Start to finish, print the entries exactly, and carry none of the pictures over.
┏━━
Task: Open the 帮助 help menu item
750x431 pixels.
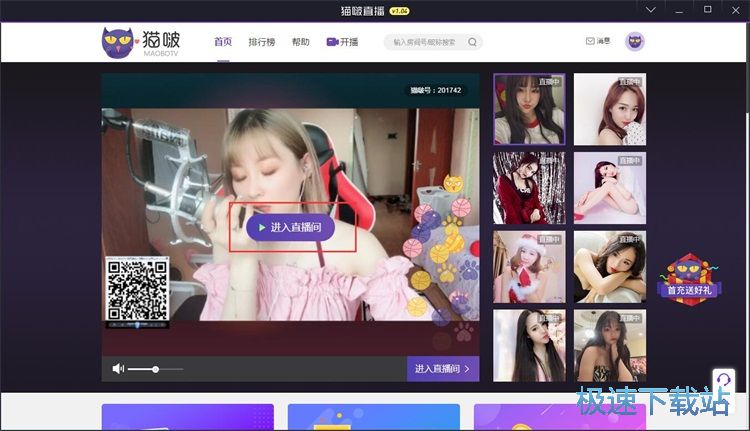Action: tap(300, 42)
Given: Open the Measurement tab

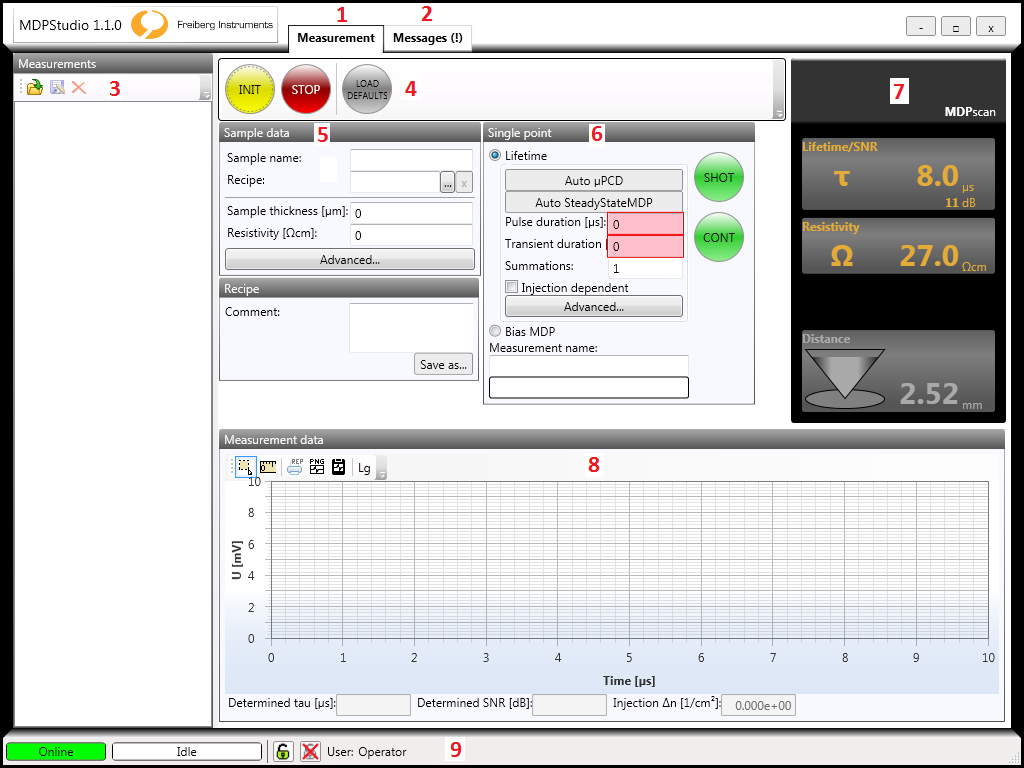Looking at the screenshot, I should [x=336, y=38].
┗━━
• _EXERCISE SOLUTION_
Task: Open the 帮助 help menu item
750x431 pixels.
Action: tap(300, 42)
Given: Open the Measurement tab

Looking at the screenshot, I should [x=336, y=38].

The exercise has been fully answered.